3. Спасательный круг

– Конечно, Женечка! Тем более что родственники там. А Израиль! Ох! – Лиля сложила густо напомаженные губы в алый цветок и звонко причмокнула: – Там столько красот! Тут-то у тебя что? Если бы ты хоть в Иркутске жила. Да и маму там подлечишь.

После смерти отца и неудачной попытки поступить в мединститут жизнь казалась Женьке беспросветно тусклой. А тут ещё и мама заболела. Артроз бедра позволял ей теперь передвигаться лишь с костылем или тростью.

– Так вы ж евреи! – заверещала соседка, выслушав печальные девичьи откровения. – То есть мама твоя. Значит, и ты тоже… Чё тут сидеть? Я бы уж давно укатила, – она мечтательно подняла глаза. – Езжай, Жека! Ни снега, ни холодищи этой. Я к тебе в гости приеду, замуж за местного выйду, и заживём мы опять рядом!

Из всех взрослых, окружавших Женю, самой умной она считала тётю Ульяну, сестру отца. Вот к ней в Иркутск и рванула за советом единственная племянница.

– А что, – Ульяна распрямила крупные плечи, – едет народ, и довольны все. А ты ведь у нас, Жека, не по годам мудрая, я бы сказала, прозорливая. Будто не ты Сонина дочка, а она – твоя. Вот и Вася такой же был, царствие ему небесное! – она торопливо перекрестилась. – Он с детства, как маленький старичок, всё понимал.

Ульяна суетливо перебрала кипу мятых газет.

– Я недавно тут объявление заметила: «Бесплатная консультация для репатриантов». Давай-ка, Жень, съездим. Недалеко.

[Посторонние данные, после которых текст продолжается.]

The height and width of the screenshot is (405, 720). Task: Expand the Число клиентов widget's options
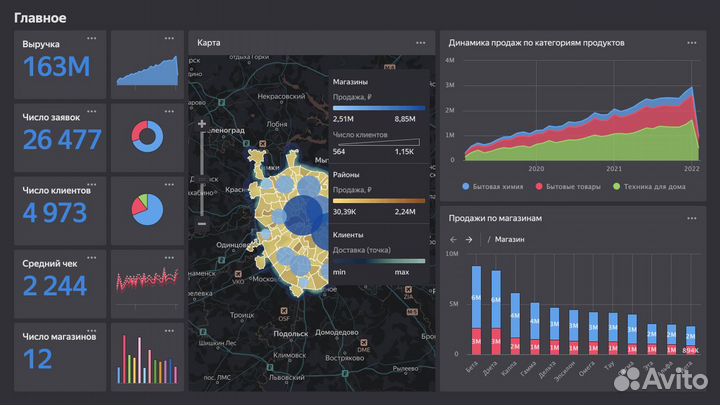92,184
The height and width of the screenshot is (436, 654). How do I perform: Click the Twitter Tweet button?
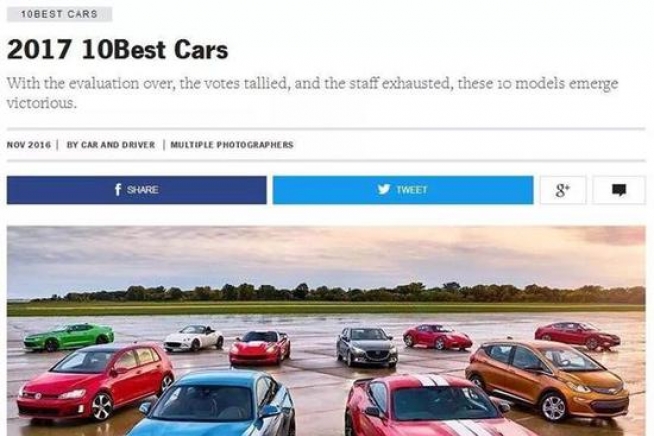pyautogui.click(x=403, y=190)
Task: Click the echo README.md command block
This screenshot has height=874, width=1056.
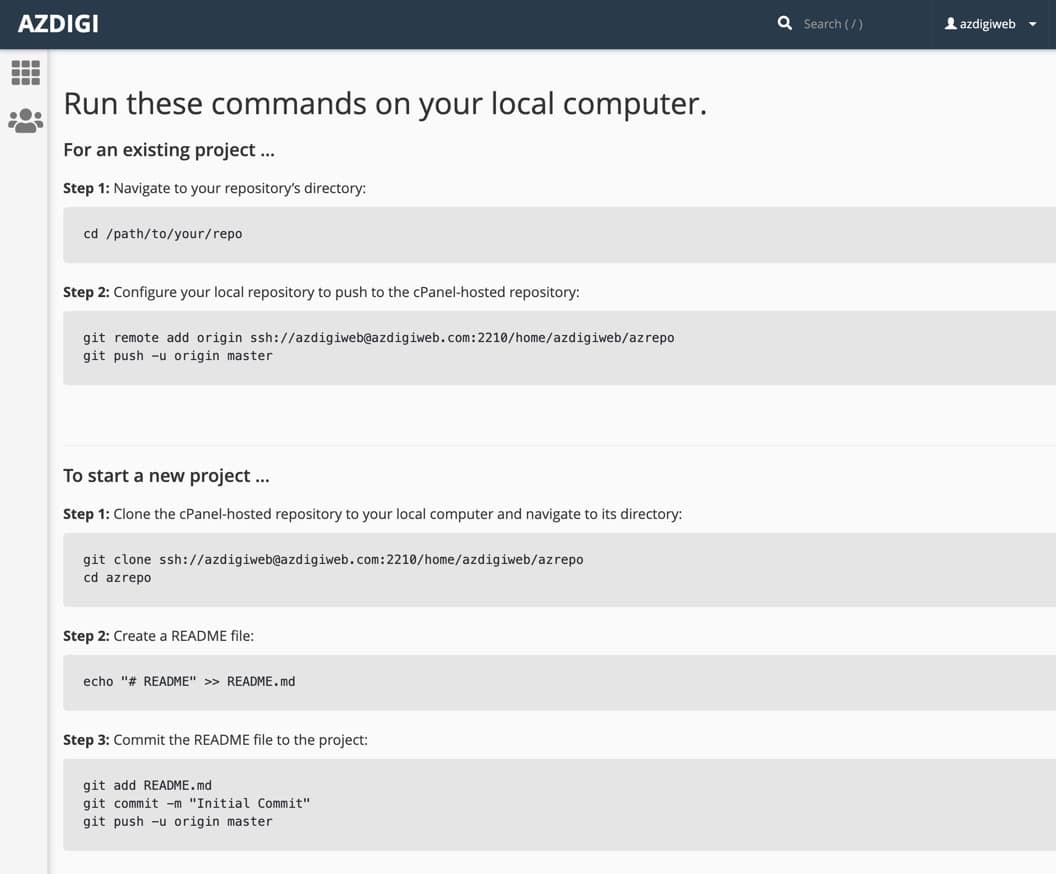Action: coord(189,682)
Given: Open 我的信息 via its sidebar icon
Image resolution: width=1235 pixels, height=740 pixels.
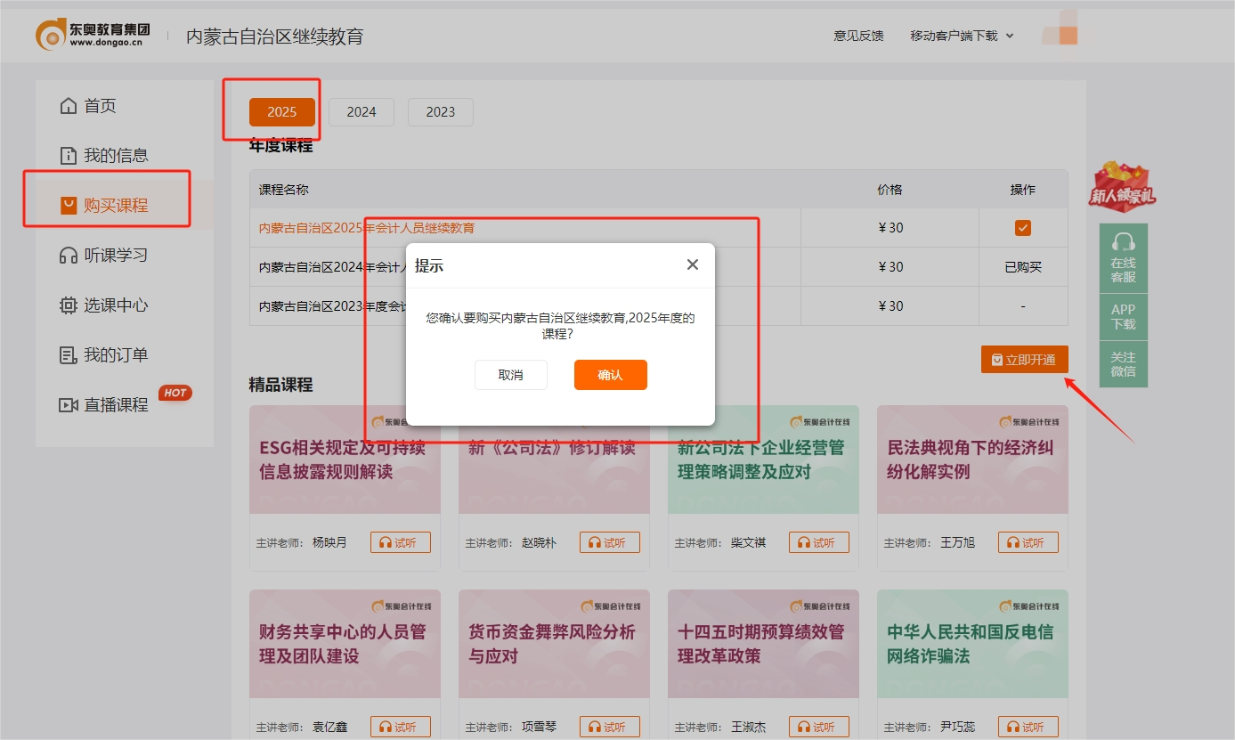Looking at the screenshot, I should (66, 155).
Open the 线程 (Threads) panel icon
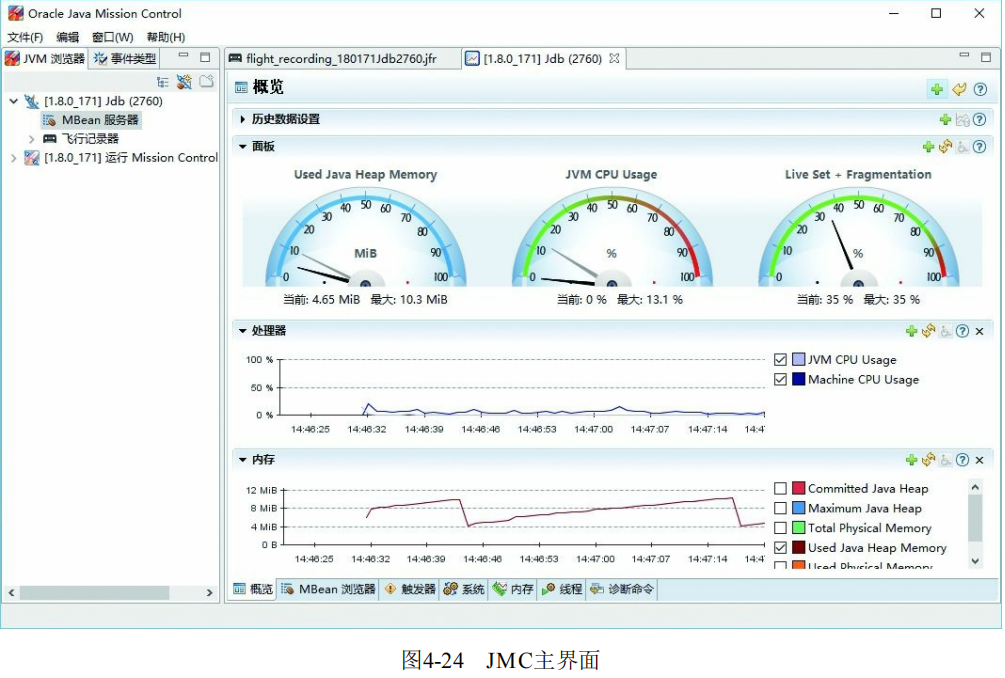 click(546, 589)
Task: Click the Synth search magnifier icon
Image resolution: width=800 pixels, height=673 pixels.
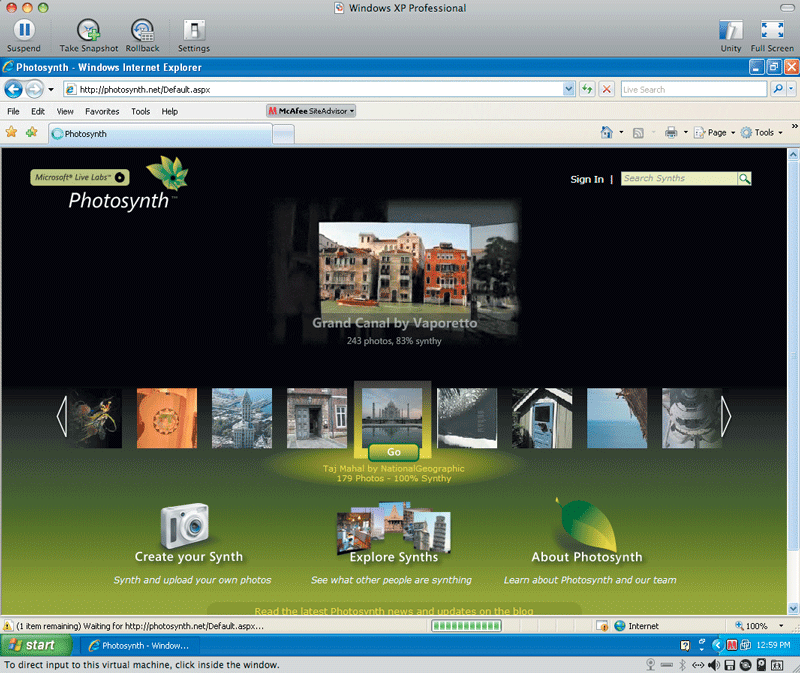Action: coord(744,179)
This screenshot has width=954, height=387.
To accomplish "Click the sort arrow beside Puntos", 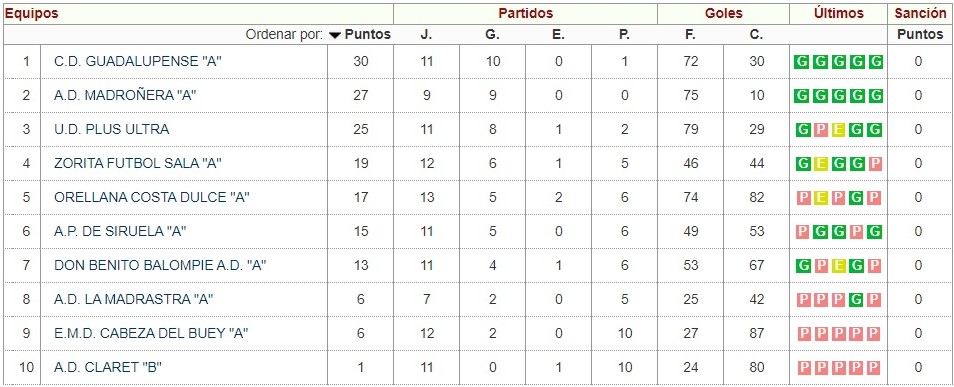I will click(335, 35).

В скромном тесном офисе им выдали пачку форм и брошюр для желающих уехать на землю обетованную. Вскоре Жене позвонили. Женщина, назвавшаяся Лилей, представилась консультантом по вопросам эмиграции и через день уже распивала чай с Женей и её мамой на их просторной, сверкающей модными шкафами кухне.

Визит Лили поставил жирную и непоколебимую точку в размышлениях «быть или не быть» переезду в Израиль на ПМЖ.

В Ангарске, где отец Жени работал директором леспромхоза, их семья считалась благополучной и обеспеченной. Убеждённый холостяк Василий в свои пятьдесят с хвостиком как-то поехал в Биробиджан по делам сбыта древесины и без памяти влюбился в Сонечку, учительницу младших классов. Возраст не остановил страсть Василия, вдруг разбуженную взглядом чёрных глаз местной Суламифи. Да и Сонечке был уже сорок один… Так София Яковлевна стала преподавать в одной из начальных школ Ангарска, а в сорок два родила девочку.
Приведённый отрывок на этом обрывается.